- _EXCERPT PROVIDED_
It is Thursday, March 2, the 53rd day of the scheduled 105-day session. We are now at the halfway point of the 2023 session. Stay tuned because some of the most important issues, including the final two-year budget proposals, are yet to be debated.

Cutoffs, long hours of floor voting. . . and so much more!

To date, 858 bills have been introduced in the House, and 778 in the Senate. We have also passed 168 bills from the House and the Senate has passed 149 bills.

Last Friday, Feb. 24, was the Legislature’s fiscal committee cutoff. And a week before that, it was policy committee cutoff on Friday, Feb. 17. Policy and fiscal bills that did not pass out of their respective committees by those dates are often considered “dead” for the session. Bills necessary to implement the budget are exempt from the deadlines.

If you are interested in a good and bad House bill list House Republicans are tracking, click here. It is not an exhaustive list and will continue to change as the session progresses.

- _QUESTIONS_
A - List every calendar date that the legislative session update names.
B - Copy word for word the part of the legislative session update starting with "It is Thursday, March" and going on through "so much more!".
C - Carry on the legislative session update, picking up after its final sentence.

- _SUPPLIED DATA_
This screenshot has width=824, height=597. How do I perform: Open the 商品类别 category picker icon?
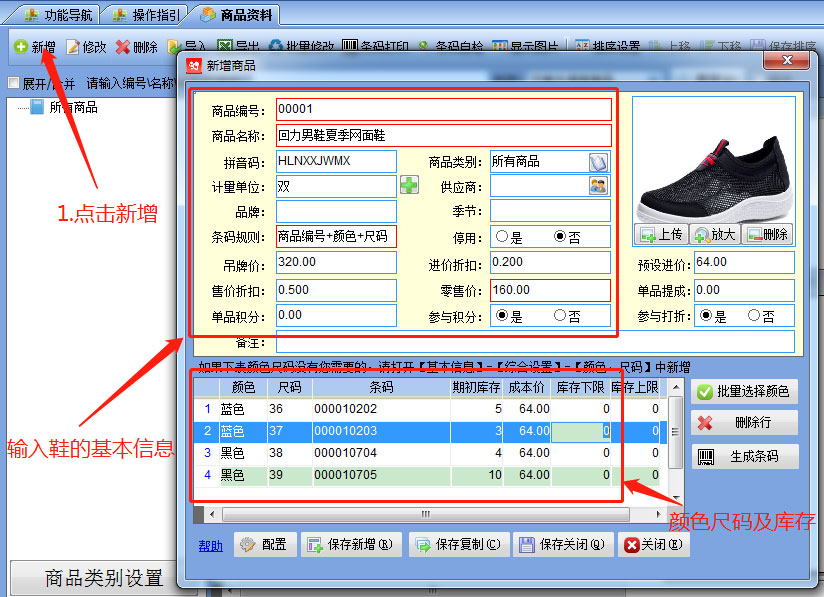(598, 162)
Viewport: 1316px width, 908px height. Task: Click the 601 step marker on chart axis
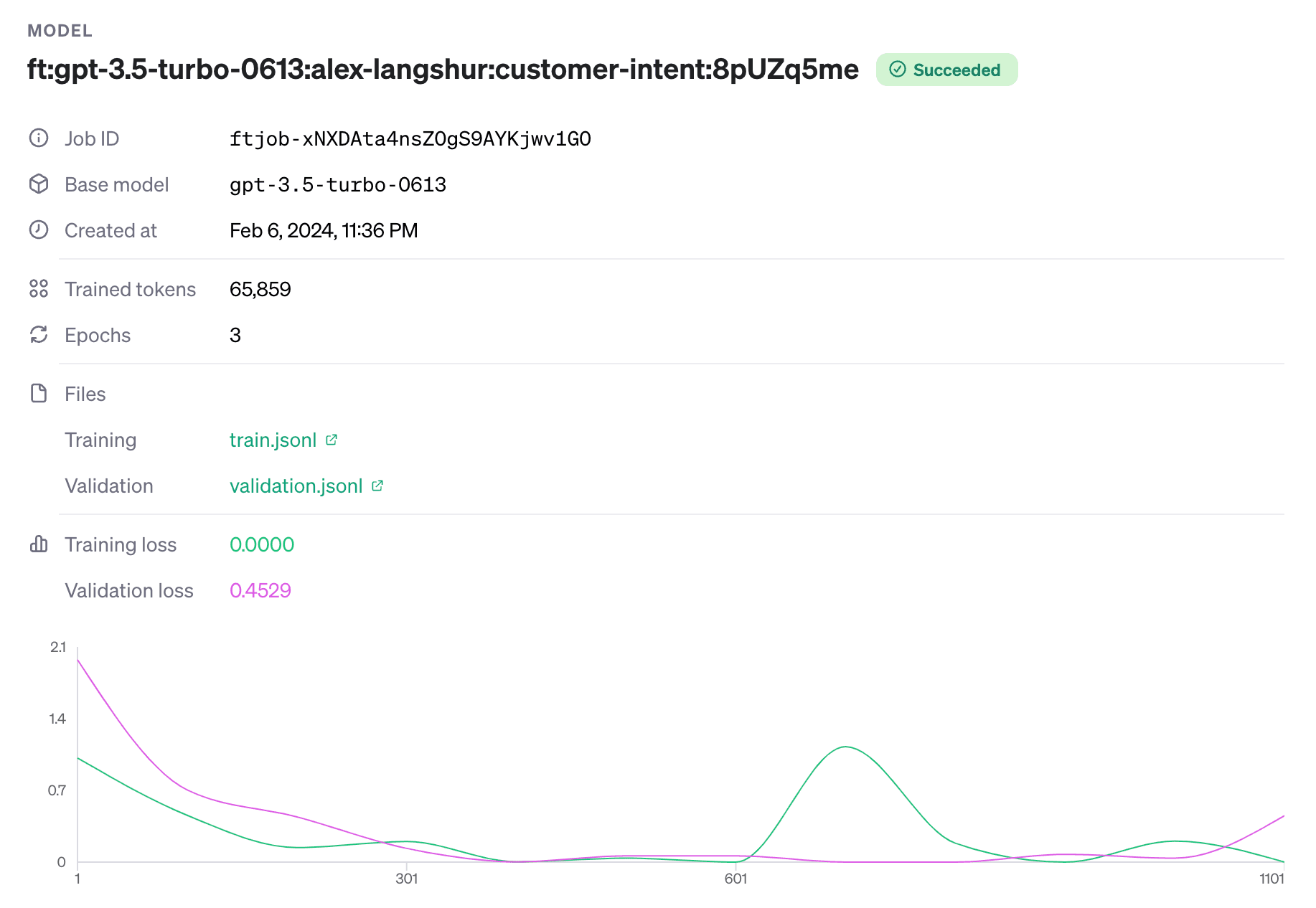click(x=735, y=879)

- _RESPONSES TO THE TASKS_
A -
Thursday, March 2
Friday, Feb. 24
Friday, Feb. 17

B -
It is Thursday, March 2, the 53rd day of the scheduled 105-day session. We are now at the halfway point of the 2023 session. Stay tuned because some of the most important issues, including the final two-year budget proposals, are yet to be debated.

Cutoffs, long hours of floor voting. . . and so much more!

C -
The next major deadline is next Wednesday, March 8. By 5 p.m. on that date, all bills (except those necessary to implement the budget) must be passed out of the chamber where they originated, or they are considered “dead” for the session. However, no bill is completely dead until the final gavel falls on the last day of session, April 23.

To meet this upcoming “house of origin” cutoff, we are working long hours on the House floor and in our caucus rooms. There’s a possibility we may be on the House floor this weekend, voting on bills.

Most of the legislation I have introduced and sponsored was brought to me as suggestions and ideas by local citizens. I am honored to have had the help and support of my esteemed colleagues to move these bills forward through the committee process, and I’m working hard to move them through the full House to the other side of the rotunda, Here’s a list of those bills.


  • House Bill 1114 – Sentencing Guidelines Commission: This bipartisan-sponsored bill addresses the state’s Sentencing Guidelines Commission membership, including adding four voting members to give more representative voices. I am a member of this commission. This bill passed the House unanimously on Feb. 8. It is now in the Senate Law and Justice Committee.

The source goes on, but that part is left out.